The Cleveland Cavaliers made many impressive plays during their 120-90 victory over the Golden State Warriors in Game 3 of the 2016 NBA Finals, but one stood out above the rest.
Though it was worth just two points in the box score, LeBron James's alley-oop slam on a lob pass from Kyrie Irving was one of the most astonishingly athletic plays in NBA history. James went from stumbling over and nearly fumbling the basketball to suddenly soaring above the rim and throwing down a thunderous dunk from a seemingly impossible angle:
— Cleveland Cavaliers (@cavs) June 9, 2016
How is such a play even possible? Just look at this photo:
— Darren Rovell (@darrenrovell) June 9, 2016
No player should be able to dunk from that distance and that angle unless they have the ability to turn their arm into elastic à la Michael Jordan in Space Jam.
Let's break down what made this play possible using knowledge STACK has obtained about LeBron over the years.
First, how was James able to get so high?

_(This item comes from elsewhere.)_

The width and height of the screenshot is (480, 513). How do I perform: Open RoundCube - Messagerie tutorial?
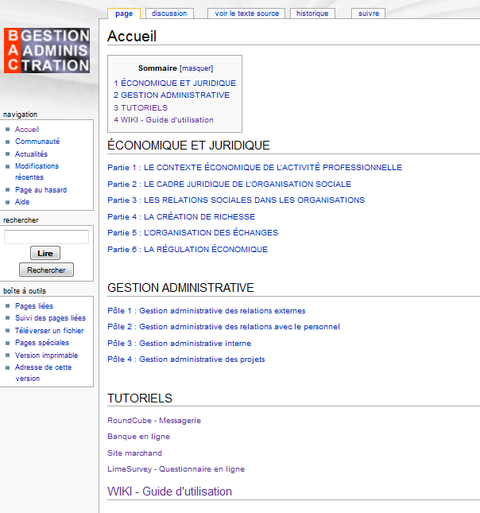(x=154, y=420)
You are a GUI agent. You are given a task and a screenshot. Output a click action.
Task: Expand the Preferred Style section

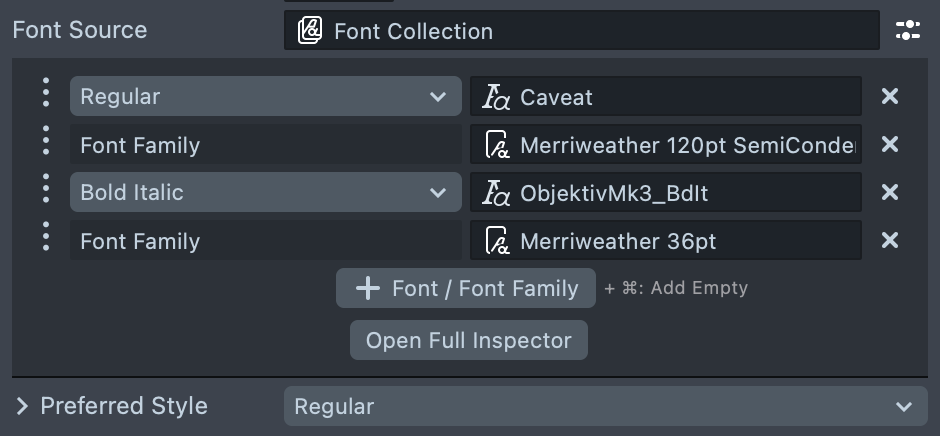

Despite slipping and almost falling just outside the three-point arc, he was able to take five strides between the time he passed the ball to Irving and when he went airborne. For a human freight train like LeBron, those five strides make a tremendous difference. They allow him to generate horizontal momentum which can then be transferred into vertical explosion.
Even when LeBron was training for the NBA Combine way back in 2003, it was evident that he was much more explosive when he had a running start. According to Eric Lichter, co-founder of the Cleveland-based Speed Strength Systems facility where James trained, the difference between his standing vertical, one-step vertical and running vertical (also known as max vertical) was staggering. His standing vertical was a pedestrian 28 inches. However, his one-step vertical was an impressive 36 inches. But things got really kooky when LeBron was able to jump after a 15-foot running start. His running vertical measured in the mid 40s. Combine that extreme explosiveness with James's incredible standing reach of 8-foot-10-1/4 inches, and it's clear that even the most errant lob pass can still be inside his range.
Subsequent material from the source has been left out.